Entry in the Encyclopaedia of Zionism and Israel (ed. Patai), excerpts
Anti-Zionism is both an inner Jewish phenomenon and a non-Jewish trend directed against the Zionist idea in its various manifestations or against Zionism as a political movement, or both. In general it can be stated that anti-Zionism in the Jewish camp was directed primarily against the Zionist idea, whereas non-Jewish anti-Zionism was aimed mainly at the political movement and its achievements.
The anti-Zionism of Orthodox and Reform Jews rejected any definition of Jewry in nonreligious terms. The Orthodox anti-Zionists criticized Zionism for adopting secular policies in order to establish a Jewish Homeland in Palestine instead of relying on Divine Providence. The Reform movement considered Zionism an obstacle to the universal mission of Judaism.
Other anti-Zionist trends within Judaism were opposed either to the concept of a Jewish nation [or people], which would separate the Jews from the social and cultural milieus in which they live and unite them all over the world, or to political aspirations that would free (sic) Jews from their minority status and establish a Jewish State.
The emancipatory movement, which feared that Zionism might prejudice the civil rights recently acquired by the Jews, opposed it as did the universalists, who denounced all forms of so-called religious, national, or racial segregation. Many anti-Zionists considered Zionism a mere Jewish counterpart of anti-Semitism that was bound to wither away as mankind continued its progress. Some Jewish anti-Zionists trends accepted nationalism but rejected the idea of Jewish territorial concentration, while others objected to the idea of concentration in Palestine.

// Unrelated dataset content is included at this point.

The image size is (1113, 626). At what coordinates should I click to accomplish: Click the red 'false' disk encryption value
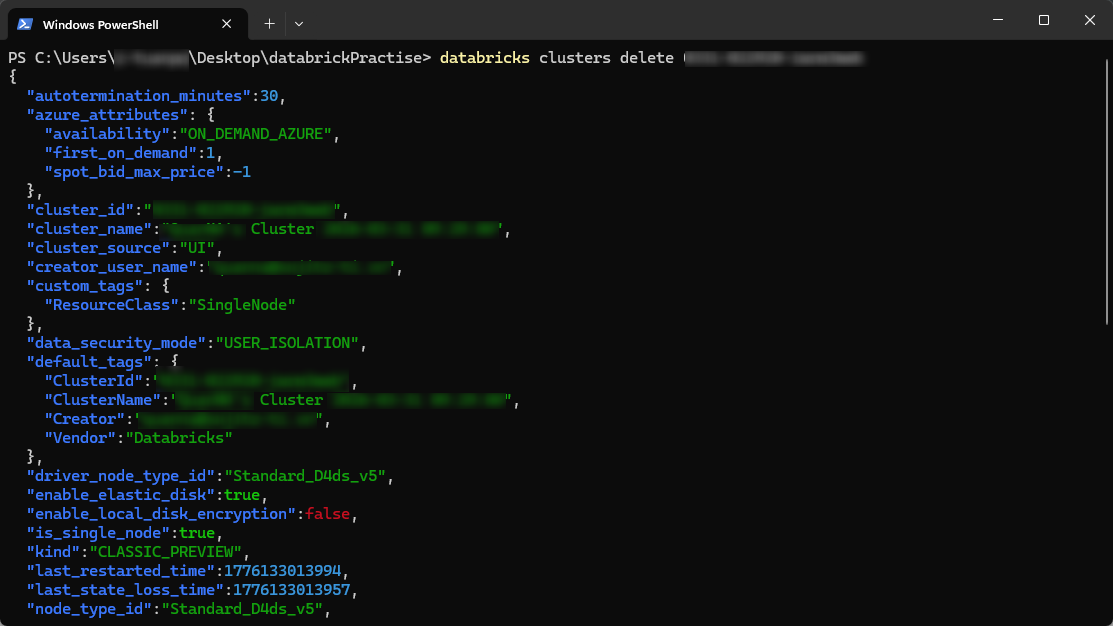tap(328, 514)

Common to many versions of anti-Zionism (the religious Orthodox excluded) was the rejection of the Zionist interpretation of Jewish history as a national history centred in Palestine, either in actuality or at least in the dreams and aspirations of the Jewish people.
The social gamut of opposition to Zionism was as wide as the intellectual one. In the beginning, all major Jewish organizations either opposed it or, at best, took a non-Zionist position. The Jewish communities and the Jewish press sympathized with Zionism only to a very limited extent. Individual Jews in high positions in politics and finance were reserved and often hostile to Zionism. Jewish labor was influenced by general socialism and communism. Intellectuals and the youth were attracted by universal culture and only rarely found universal values in Zionism.